Mussel byssus cuticle. (A) Mussels produce a byssus composed of numerous extensible, shock-absorbing byssal threads. Threads are made one at a time by the mussel foot and attached to hard surfaces by adhesive plaques. (B) Mytilid threads are covered by a thin (~5 µm) cuticle with a granular morphology. Strain-induced macro-tearing of cuticle exposing the underlying fibrous core is evident in the SEM. The onset of macroscopic cuticle failure in some species requires strains as high as 70 to 100% despite the four- to fivefold greater hardness of cuticle vis-à-vis the extensible interior. (C) Granular microstructure as revealed by means of transmission electron microscopy (TEM) in an osmium-stained cuticle. (D) The hexadentate mononuclear tris dopa-iron coordination complex proposed to cross-link mfp-1 in the byssus coating.

Fig. 2

Raman spectroscopy of byssus cuticles. (A) Resonance Raman spectra from M. californianus and M. galloprovincialis cuticles. The cuticle spectra correspond closely to spectra of mefp-1 and Fe³⁺ in vitro (23).
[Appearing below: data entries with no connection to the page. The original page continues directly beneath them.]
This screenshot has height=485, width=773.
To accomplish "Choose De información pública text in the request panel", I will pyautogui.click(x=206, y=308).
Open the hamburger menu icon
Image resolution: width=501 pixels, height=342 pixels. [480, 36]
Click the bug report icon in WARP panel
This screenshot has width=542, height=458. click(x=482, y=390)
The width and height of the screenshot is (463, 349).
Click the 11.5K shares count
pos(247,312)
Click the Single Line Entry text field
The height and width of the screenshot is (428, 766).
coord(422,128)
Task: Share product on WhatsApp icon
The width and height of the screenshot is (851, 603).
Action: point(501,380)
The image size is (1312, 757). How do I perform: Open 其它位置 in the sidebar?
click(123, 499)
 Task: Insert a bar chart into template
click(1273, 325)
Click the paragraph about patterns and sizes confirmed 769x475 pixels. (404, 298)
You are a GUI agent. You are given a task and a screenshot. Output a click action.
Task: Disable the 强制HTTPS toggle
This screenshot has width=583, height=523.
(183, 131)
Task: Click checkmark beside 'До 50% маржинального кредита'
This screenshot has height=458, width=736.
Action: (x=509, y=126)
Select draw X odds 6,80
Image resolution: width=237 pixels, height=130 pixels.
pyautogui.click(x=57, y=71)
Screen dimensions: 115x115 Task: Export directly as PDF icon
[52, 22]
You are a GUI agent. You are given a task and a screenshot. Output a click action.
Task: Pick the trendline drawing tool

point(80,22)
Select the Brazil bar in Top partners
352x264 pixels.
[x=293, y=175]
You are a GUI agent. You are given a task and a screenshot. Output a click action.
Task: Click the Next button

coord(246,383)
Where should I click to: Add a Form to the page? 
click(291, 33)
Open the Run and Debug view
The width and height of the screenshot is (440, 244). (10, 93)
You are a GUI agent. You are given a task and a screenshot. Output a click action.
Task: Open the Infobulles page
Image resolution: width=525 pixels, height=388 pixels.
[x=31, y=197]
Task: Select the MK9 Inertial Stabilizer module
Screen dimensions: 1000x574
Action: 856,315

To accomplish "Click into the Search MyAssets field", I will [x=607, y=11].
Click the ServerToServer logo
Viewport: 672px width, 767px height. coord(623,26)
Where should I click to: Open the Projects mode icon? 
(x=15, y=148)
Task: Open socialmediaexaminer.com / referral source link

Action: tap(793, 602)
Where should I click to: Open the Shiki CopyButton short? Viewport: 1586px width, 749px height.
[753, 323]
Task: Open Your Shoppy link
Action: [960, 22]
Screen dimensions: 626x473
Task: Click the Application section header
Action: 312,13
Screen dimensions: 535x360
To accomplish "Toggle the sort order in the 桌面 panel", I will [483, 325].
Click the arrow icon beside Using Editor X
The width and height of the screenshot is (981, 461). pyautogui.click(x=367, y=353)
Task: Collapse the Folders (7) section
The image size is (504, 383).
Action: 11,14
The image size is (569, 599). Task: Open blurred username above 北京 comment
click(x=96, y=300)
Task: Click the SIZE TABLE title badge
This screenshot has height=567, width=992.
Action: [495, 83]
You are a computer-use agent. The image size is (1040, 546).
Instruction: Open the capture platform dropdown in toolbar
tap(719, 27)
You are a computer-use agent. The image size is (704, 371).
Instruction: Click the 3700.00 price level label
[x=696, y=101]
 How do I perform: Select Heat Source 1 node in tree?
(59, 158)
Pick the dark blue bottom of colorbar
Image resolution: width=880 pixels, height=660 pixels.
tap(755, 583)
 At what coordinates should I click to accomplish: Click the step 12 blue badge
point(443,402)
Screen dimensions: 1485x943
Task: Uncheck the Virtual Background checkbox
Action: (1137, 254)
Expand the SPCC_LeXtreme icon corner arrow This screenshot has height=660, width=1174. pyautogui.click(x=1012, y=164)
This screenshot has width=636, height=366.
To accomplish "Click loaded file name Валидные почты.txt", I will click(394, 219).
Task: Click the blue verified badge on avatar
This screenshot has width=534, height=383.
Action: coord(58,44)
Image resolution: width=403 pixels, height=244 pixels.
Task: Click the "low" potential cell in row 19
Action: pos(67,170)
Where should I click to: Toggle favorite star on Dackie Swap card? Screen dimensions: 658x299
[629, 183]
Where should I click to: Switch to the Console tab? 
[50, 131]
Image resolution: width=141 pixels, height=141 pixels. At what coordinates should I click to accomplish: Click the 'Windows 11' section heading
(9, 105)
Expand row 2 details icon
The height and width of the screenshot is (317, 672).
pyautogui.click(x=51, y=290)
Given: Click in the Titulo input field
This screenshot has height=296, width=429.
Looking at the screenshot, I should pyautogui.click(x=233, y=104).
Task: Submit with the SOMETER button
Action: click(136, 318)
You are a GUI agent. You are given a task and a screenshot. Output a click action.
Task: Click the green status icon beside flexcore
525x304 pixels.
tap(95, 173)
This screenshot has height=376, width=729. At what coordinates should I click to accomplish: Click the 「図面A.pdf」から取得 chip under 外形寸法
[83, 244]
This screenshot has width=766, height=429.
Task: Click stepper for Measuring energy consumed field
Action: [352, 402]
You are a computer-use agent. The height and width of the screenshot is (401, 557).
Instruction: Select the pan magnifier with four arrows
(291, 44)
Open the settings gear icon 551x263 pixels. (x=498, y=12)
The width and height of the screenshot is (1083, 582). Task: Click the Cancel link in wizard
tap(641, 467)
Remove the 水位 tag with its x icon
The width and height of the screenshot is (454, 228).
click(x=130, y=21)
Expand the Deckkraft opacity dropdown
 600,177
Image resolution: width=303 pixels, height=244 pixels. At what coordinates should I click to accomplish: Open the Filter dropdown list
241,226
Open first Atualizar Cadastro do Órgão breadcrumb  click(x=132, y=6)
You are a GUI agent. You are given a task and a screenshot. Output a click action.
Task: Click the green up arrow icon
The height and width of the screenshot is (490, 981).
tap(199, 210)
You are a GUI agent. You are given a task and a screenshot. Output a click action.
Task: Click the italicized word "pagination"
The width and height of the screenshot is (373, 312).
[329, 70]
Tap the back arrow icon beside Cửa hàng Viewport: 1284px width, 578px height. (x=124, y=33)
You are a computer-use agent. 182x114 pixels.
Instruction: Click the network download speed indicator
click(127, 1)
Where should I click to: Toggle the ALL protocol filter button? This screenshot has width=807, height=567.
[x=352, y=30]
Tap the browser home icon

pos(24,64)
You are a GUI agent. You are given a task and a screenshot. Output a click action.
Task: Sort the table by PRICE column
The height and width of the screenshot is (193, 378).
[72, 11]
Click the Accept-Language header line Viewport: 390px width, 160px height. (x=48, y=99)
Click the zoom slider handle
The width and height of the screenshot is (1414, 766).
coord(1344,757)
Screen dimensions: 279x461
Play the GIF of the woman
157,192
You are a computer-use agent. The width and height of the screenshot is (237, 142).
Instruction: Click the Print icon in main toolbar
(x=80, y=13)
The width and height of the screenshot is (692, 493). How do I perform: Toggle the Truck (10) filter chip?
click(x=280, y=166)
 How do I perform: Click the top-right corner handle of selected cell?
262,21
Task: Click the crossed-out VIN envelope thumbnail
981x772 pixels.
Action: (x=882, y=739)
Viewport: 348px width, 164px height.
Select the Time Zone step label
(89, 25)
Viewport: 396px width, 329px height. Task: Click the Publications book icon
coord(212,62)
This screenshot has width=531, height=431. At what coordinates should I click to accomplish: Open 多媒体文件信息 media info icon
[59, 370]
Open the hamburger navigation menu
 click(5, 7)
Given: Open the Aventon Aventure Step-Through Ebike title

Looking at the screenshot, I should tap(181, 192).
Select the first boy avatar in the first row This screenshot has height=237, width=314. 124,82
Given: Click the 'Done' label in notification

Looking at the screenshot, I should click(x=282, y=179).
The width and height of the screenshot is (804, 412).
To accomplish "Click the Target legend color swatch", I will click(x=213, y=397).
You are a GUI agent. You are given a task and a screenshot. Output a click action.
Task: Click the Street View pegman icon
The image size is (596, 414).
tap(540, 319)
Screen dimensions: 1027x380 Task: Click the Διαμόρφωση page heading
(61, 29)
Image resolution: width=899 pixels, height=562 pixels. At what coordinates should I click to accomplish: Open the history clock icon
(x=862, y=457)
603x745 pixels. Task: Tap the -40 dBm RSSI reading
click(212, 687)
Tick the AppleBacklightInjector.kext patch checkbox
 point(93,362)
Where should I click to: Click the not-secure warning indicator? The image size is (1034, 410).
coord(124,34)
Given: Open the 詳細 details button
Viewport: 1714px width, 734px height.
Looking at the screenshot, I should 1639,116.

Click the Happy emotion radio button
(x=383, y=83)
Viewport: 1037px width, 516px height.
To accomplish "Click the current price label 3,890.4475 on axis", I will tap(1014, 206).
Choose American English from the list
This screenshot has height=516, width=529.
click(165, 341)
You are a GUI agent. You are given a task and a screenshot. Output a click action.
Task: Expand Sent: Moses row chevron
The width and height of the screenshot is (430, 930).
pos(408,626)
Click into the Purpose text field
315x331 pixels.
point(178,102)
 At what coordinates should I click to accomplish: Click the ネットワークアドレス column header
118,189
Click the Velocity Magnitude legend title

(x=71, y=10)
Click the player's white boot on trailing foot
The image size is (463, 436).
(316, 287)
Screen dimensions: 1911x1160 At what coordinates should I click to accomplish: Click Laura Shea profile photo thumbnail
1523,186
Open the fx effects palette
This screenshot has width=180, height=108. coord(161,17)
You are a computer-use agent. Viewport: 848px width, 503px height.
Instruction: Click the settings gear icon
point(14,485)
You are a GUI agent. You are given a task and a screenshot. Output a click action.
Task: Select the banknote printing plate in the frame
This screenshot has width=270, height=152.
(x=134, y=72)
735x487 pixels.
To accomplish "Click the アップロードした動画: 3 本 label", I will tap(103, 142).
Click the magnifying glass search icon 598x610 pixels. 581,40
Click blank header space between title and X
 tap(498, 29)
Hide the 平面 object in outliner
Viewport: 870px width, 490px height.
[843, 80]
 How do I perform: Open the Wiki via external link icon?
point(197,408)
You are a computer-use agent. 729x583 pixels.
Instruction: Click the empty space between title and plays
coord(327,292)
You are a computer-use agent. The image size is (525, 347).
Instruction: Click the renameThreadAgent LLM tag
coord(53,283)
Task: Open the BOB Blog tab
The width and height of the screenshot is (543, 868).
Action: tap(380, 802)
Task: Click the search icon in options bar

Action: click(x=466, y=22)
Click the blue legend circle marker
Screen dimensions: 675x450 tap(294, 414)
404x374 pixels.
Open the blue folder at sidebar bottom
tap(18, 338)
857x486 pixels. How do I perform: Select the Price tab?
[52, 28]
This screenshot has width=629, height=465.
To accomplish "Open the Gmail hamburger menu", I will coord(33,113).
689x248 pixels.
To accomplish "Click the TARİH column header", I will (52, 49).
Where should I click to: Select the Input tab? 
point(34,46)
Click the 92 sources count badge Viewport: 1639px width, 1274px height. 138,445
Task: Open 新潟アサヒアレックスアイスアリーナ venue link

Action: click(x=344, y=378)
Despite differences in cuticle morphology and mfp-1 sequence in the two species, the spectra are barely distinguishable. (Inset) The nonresonance peak for aliphatic CH stretching from M. californianus cuticle magnified 10× the relative intensity. According to the assignments, the most prominent peaks can be attributed to the interaction of metal with the catecholic oxygens and to the vibrations of the carbon bonds in the catechol ring, respectively. (B) 2D Raman imaging of the same transverse M. californianus thread section integrated over three different wave-number ranges as indicated. Organic material is uniformly distributed; however, dopa-Fe³⁺ resonance is confined to the outer coating. Scale bars, 5 µm. (C) Resonance Raman spectra of thread cuticles from M. californianus in the native state, after EDTA treatment, and after re-exposure to Fe in a depleted thread. The nearly complete loss of resonance peaks after EDTA treatment is reversed by a nearly complete restoration by means of incubation in 1 mM FeCl₃ (pH3.2). The three spectra were normalized to the area under the aliphatic CH peak [2850 to 3010 cm⁻¹ (inset)].

Fig. 3

High-resolution Raman imaging of byssus cuticle. (A) Light micrograph of a thin section (~3 µm) of M. galloprovincialis proximal cuticle with granules evident as dark spots (100× oil immersion). (B) 2D Raman image of (A) integrated for the Fe-catechol peak (490 to 696 cm⁻¹) reveals that granules have higher intensity than matrix. (C) Raman depth scan along trajectory (dashed box) in (B) further accentuates the strong difference in the Raman resonance signal between the granules and the matrix. The elongated shape of the granules in the z axis is an artifact resulting from the vertical resolution limit of the confocal Raman microscope. The relative intensity (mean ± SD) at each point along the x axis averaged over the height (z axis) of the highlighted box is plotted below the scan. (D) AFM amplitude image of a relaxed thread (recovered after 50% strain) showing the recovered shape of the granules and widespread cuticle microcracking (white arrows).

Fig. 4

Basic model illustrating the cohesive role of dopa-Fe complexes in the byssus cuticle. Granules contain a higher cross-link density than matrix. When the cuticle is stretched to less than 30% strain, the randomly coiled mfp-1 chains begin to unravel, and the granule and matrix deform equivalently. However, when stretched beyond 30% strain mfp-1 chains are largely unraveled, and microcracks form outside the granules because of the difference in cross-link density. When relaxed, the granule returns to its initial shape, whereas microcracks do not exhibit immediate recovery.